The Siebengebirge (/de/), occasionally Sieben Mountains or Seven Mountains, are a hill range of the German Central Uplands on the east bank of the Middle Rhine, southeast of Bonn.

== Description ==
The area, located in the municipalities of Bad Honnef and Königswinter, consists of more than 40 hills. The hills are of ancient volcanic origin and came into being between 28 and 15 million years ago. Much of the territory covered by Sieben Hills belongs to the Sieben Hills Nature Park (Naturpark Siebengebirge), which is under environmental protection.

The highest peak is the Ölberg at 460 metres above sea level.
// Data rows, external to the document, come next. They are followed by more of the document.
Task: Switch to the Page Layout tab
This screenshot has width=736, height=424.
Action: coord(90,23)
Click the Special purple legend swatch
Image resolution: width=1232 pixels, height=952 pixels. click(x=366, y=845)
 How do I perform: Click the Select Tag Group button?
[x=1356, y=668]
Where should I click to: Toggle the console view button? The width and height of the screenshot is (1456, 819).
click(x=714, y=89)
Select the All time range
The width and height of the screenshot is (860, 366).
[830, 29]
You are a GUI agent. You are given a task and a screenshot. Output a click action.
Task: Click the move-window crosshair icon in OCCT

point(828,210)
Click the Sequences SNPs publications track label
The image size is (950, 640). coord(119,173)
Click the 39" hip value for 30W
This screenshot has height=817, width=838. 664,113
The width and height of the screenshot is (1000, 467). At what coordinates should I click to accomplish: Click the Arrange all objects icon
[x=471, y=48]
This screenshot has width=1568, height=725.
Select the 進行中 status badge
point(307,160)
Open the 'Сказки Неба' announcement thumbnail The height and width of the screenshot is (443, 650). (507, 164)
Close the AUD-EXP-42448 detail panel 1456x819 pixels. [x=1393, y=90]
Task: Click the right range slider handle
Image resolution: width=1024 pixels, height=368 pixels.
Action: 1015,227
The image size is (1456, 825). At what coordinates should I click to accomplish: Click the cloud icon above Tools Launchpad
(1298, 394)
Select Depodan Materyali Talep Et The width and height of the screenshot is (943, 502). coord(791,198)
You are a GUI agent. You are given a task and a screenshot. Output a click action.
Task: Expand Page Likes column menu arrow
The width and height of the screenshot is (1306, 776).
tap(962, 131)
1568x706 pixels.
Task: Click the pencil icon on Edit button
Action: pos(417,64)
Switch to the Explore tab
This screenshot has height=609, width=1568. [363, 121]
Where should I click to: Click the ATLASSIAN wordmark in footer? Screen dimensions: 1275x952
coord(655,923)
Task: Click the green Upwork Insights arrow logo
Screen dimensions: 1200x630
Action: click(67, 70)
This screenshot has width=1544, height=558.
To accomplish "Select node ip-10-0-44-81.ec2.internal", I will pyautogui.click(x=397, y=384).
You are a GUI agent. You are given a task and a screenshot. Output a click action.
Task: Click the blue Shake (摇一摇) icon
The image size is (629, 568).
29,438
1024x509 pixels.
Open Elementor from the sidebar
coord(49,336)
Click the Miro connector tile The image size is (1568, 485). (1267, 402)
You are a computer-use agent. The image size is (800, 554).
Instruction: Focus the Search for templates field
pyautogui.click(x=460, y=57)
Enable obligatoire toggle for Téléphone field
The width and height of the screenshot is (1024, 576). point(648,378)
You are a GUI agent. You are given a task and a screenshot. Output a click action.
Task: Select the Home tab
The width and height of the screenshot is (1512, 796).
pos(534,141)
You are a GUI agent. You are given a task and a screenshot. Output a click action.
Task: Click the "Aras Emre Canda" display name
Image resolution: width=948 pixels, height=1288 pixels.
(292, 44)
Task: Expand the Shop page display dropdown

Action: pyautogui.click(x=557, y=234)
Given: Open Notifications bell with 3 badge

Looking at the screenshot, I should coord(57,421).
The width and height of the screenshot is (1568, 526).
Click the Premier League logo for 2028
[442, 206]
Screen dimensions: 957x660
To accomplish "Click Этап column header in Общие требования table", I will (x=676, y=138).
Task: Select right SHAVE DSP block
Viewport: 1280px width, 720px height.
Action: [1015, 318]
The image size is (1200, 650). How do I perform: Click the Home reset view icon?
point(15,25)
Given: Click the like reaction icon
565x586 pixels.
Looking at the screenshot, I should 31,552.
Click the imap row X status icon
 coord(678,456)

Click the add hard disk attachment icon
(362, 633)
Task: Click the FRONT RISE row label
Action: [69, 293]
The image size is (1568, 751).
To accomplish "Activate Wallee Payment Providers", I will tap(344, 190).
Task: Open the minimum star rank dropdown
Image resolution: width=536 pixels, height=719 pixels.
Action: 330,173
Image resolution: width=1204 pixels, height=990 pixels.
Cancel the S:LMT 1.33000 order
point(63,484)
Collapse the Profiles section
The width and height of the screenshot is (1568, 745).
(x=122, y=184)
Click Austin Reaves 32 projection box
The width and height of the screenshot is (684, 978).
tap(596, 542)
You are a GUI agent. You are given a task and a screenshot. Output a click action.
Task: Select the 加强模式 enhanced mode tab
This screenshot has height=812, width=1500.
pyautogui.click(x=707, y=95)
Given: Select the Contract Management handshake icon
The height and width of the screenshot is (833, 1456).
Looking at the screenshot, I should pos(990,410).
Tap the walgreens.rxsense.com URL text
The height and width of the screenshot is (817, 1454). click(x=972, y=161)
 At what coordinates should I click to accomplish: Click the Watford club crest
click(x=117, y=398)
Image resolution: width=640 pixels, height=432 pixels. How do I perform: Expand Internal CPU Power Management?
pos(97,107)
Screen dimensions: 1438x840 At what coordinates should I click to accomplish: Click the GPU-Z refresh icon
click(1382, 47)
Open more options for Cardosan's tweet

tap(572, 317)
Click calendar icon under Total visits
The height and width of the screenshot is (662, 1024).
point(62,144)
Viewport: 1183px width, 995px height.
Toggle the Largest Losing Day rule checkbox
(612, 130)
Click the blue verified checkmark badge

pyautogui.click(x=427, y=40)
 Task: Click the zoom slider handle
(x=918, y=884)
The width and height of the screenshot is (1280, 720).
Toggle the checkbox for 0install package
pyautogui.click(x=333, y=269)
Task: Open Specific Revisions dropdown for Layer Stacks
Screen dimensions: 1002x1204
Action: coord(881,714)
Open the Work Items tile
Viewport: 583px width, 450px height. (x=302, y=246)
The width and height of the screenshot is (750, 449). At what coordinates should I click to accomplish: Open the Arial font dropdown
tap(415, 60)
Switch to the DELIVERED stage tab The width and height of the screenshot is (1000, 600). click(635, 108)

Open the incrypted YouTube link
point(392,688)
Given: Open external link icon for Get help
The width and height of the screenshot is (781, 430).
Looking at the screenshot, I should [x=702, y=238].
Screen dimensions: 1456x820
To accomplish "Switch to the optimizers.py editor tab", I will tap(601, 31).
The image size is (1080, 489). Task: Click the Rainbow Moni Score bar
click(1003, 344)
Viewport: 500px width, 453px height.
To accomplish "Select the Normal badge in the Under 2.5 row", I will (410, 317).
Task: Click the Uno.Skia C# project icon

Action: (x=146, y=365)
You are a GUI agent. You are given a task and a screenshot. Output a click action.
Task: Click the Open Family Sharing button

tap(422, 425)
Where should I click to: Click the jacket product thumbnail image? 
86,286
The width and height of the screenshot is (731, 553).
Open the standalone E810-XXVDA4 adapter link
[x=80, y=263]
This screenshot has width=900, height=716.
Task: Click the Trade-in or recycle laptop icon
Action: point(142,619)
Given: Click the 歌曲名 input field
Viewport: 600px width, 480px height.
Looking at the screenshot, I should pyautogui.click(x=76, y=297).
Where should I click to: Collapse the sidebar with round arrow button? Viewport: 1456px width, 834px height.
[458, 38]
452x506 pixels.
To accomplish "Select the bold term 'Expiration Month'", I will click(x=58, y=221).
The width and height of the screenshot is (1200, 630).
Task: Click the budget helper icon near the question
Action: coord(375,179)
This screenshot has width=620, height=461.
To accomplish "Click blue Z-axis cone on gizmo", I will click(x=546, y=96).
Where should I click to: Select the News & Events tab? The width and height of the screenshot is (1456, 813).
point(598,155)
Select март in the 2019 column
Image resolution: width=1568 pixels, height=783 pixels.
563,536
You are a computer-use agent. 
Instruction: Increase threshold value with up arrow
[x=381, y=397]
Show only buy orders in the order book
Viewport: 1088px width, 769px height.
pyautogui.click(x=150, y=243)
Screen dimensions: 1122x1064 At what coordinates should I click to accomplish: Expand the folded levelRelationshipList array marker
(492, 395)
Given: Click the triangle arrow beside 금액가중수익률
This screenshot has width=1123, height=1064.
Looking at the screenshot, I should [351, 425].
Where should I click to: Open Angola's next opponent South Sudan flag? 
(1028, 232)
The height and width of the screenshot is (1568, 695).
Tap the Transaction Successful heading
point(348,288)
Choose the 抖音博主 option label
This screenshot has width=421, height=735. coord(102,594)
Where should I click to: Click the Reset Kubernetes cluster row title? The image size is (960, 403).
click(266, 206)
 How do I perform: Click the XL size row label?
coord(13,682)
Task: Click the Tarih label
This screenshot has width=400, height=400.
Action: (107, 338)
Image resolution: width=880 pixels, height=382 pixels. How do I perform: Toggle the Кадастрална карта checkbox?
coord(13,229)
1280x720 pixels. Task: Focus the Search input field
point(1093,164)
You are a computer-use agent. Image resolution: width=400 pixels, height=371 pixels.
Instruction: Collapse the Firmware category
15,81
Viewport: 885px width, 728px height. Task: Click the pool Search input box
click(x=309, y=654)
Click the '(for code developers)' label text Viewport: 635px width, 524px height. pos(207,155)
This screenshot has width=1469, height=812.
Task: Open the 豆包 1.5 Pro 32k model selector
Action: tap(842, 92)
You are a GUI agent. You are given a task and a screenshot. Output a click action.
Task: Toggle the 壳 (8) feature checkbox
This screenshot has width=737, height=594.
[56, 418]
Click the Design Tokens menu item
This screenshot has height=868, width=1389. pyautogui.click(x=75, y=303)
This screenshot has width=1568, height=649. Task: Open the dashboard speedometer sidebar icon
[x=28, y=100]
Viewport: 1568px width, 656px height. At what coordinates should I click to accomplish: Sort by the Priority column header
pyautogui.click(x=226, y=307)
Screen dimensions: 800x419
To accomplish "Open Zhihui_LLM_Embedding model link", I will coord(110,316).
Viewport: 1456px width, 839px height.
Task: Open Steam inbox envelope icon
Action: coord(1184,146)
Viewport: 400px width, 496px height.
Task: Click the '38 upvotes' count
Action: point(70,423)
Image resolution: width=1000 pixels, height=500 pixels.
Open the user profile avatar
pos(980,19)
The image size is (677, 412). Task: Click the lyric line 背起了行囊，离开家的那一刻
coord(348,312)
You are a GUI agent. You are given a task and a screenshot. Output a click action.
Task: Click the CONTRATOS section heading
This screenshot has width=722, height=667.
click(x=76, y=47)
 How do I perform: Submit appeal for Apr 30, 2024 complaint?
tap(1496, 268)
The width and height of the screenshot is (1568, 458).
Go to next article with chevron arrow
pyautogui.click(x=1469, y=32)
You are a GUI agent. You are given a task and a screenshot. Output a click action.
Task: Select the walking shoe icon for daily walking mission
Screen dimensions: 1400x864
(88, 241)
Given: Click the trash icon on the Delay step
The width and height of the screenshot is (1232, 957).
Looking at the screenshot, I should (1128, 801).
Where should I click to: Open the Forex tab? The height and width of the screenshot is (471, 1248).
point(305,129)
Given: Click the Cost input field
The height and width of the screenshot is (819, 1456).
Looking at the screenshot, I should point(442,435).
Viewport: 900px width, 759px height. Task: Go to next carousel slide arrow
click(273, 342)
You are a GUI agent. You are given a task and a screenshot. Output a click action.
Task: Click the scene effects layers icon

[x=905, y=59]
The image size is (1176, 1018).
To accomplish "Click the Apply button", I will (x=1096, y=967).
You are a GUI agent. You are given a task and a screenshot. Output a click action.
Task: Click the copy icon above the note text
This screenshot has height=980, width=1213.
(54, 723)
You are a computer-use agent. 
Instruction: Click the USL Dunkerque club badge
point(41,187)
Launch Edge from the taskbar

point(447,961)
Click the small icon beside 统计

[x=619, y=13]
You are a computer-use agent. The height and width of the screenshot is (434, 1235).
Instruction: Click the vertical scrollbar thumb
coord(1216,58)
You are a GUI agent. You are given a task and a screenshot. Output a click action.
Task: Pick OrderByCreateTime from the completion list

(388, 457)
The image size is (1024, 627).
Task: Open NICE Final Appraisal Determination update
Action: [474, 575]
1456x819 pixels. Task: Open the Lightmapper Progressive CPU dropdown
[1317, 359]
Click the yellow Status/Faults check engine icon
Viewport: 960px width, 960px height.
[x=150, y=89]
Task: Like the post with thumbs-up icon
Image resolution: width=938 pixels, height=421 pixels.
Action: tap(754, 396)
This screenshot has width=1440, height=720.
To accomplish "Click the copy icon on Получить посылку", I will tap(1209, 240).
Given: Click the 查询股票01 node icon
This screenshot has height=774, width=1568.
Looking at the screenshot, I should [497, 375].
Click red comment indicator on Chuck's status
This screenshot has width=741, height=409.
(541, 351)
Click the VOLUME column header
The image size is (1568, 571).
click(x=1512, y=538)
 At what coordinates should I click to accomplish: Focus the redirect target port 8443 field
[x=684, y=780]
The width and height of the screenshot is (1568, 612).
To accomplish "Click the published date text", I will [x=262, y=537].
It is a popular tourist destination for hiking, because of its natural environment.

== Hills ==
The seven most important hills:

- Großer Ölberg (460 m)
- Löwenburg (455 m)
- Lohrberg (435 m)
- Nonnenstromberg (335m)
- Petersberg (331 m, Former name: Stromberg)
- Wolkenburg (324 m)
- Drachenfels (321 m)

Other hills:

- Himmerich (366 m)
- Trenkeberg (430 m)
- Weilberg (297 m)
- Stenzelberg (287 m)
- Broderkonsberg (378 m)
- Mittelberg (353 m)
- Leyberg (359 m)
- Jungfernhardt (320 m)
- Geisberg (324 m)
- Schallenberg (310 m)
- Großer Breiberg (313 m)
- Kleiner Breiberg (288 m)
- Wasserfall (338 m)
- Kleiner Ölberg (332 m)
- Limperichsberg
- Scharfenberg
- Zickelburg (182 m)

== Origin name ==
Although some sources translate the name literally as Seven Hills, where sieben is modern German for "seven" and a Gebirge is a hill range, alternative derivations for the name have been suggested. Three theories exist:

1. The oldest name was not Siebengebirge, but Sieben Berge (septem montes, seven hills). Depending on the viewpoint near the river Rhine, one notices almost exactly seven hills, which are not always the same and not even the highest. Also, the number seven used to denote an arbitrary amount of items, was connected to magic and thus had a highly symbolic meaning. This makes it an obvious name for an area that was said to be sinister and impenetrable before the 19th century.
2. The word sieben is derived from the word siefen which, in turn comes from the Middle Low German word sîpe "wet depression" or "little stream, brook", the verb sîpen means "trickle, drip".
3. The name Siebengebirge emerged from the word Siedengebirge which indicated the presence of soap boilers ("Seifensieder"), who were banned from the valleys because boiling soap smelled so bad.